It’s a two way process actually, but substantially begins with being loved (or recognizing that we are loved). Usually, we experience this love first as small children in the home. The better our parents were at loving and creating security in love, the better start we have. If that love is absent, then the search is on. We all search because we all know, inherently, that we are creatures of love. It is part of our DNA.

So much of what we do as young adults and teenagers is asking, “do you still love me?” If the answer appears to be “no,” then the search for “feeling loved” expands further. And if there is no model for being loved, the chance of picking up a counterfeit increases exponentially.

Although my father loved me, his age and alcoholism prevented him from being consistent. As a child, I forgave him everything (as children do), until he died when I was nine, and my heart interpreted that as the greatest betrayal of love ever. My mother, handicapped by her own losses and mental instabilities, did the best she could, but her love always seemed to carry a proviso, a burden, a condition.

So, I performed well to merit love, from her, from my friends, from the men in my life. I became an expert chameleon, the consummate actress in life as well as on the stage. Theater and acting seemed like the perfect solution: applause equaled love. All the while asking, am I worth loving now?

Even when I met God in Christ, I was still programmed to perform and earn love. I worked through the motions and the rules. I went to church. I married a Christian man. I wore Jesus jewelry and talked the Jesus talk. I lifted up my hands at the right times and depending on the setting, I danced and swayed.

Similar to the Verizon commercial, my heart would say, “Do you love me now?”

But with each year of performing, the mistakes piled up as well. There was that inner critique, the reviewer whose assessment was always harsh and blistering.

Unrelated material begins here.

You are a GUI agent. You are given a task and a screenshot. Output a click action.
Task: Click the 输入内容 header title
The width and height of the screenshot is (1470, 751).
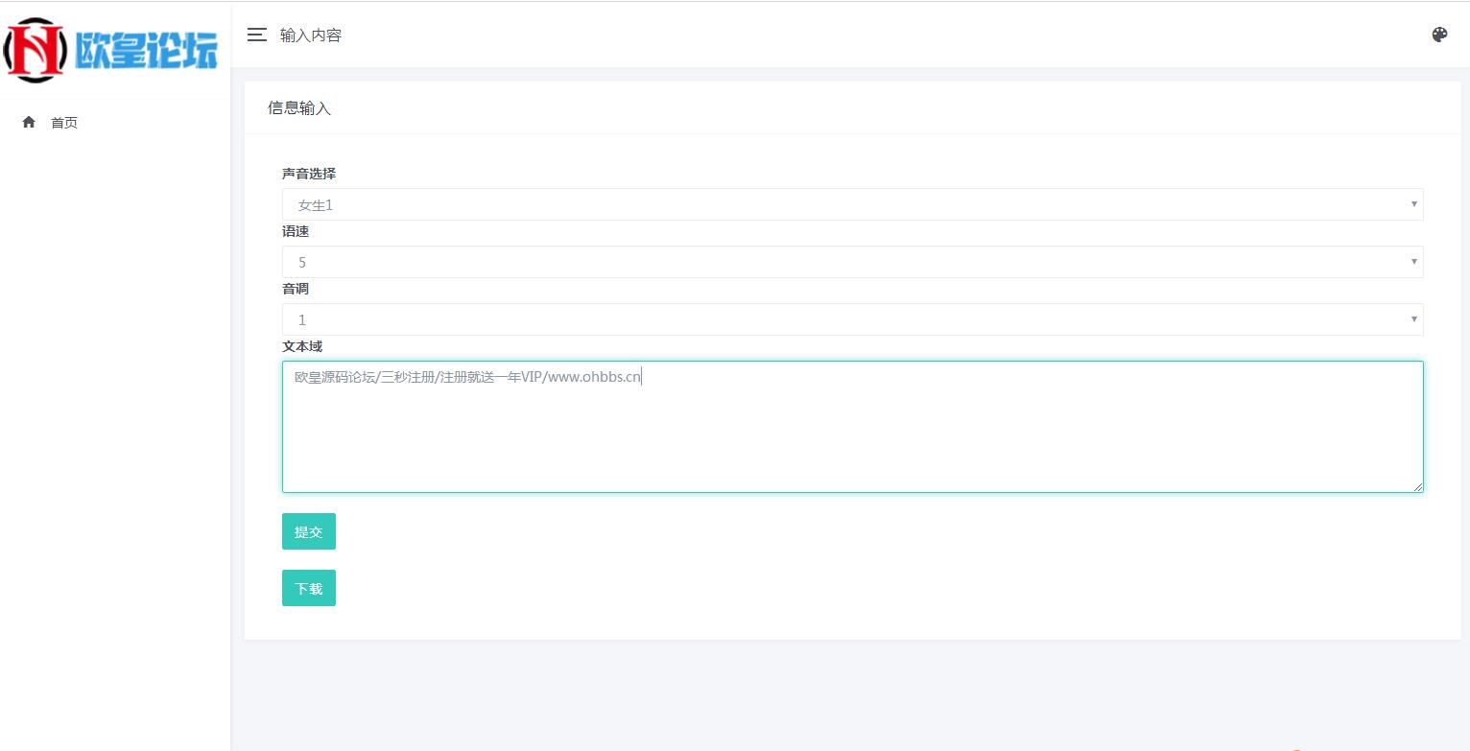click(x=311, y=35)
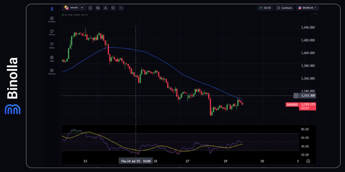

When was the release moment? I can’t really say. I think it started when I learned about “performance-orientation” from Elijah House. And then, from there, a counselor helped me accept the truth of Romans 8:1 (Therefore, there is now no condemnation for those who are in Christ Jesus . . . ). And eventually, I came to really believe God loved me, failures, disappointments, and all.

And only then, I will truthfully say, did my journey to love God back begin in earnest. Only then, did I understand and experience freedom in my faith.

And what does loving God look like? I’m pretty sure it’s loving others and letting them love me. Today. I’ll start with today.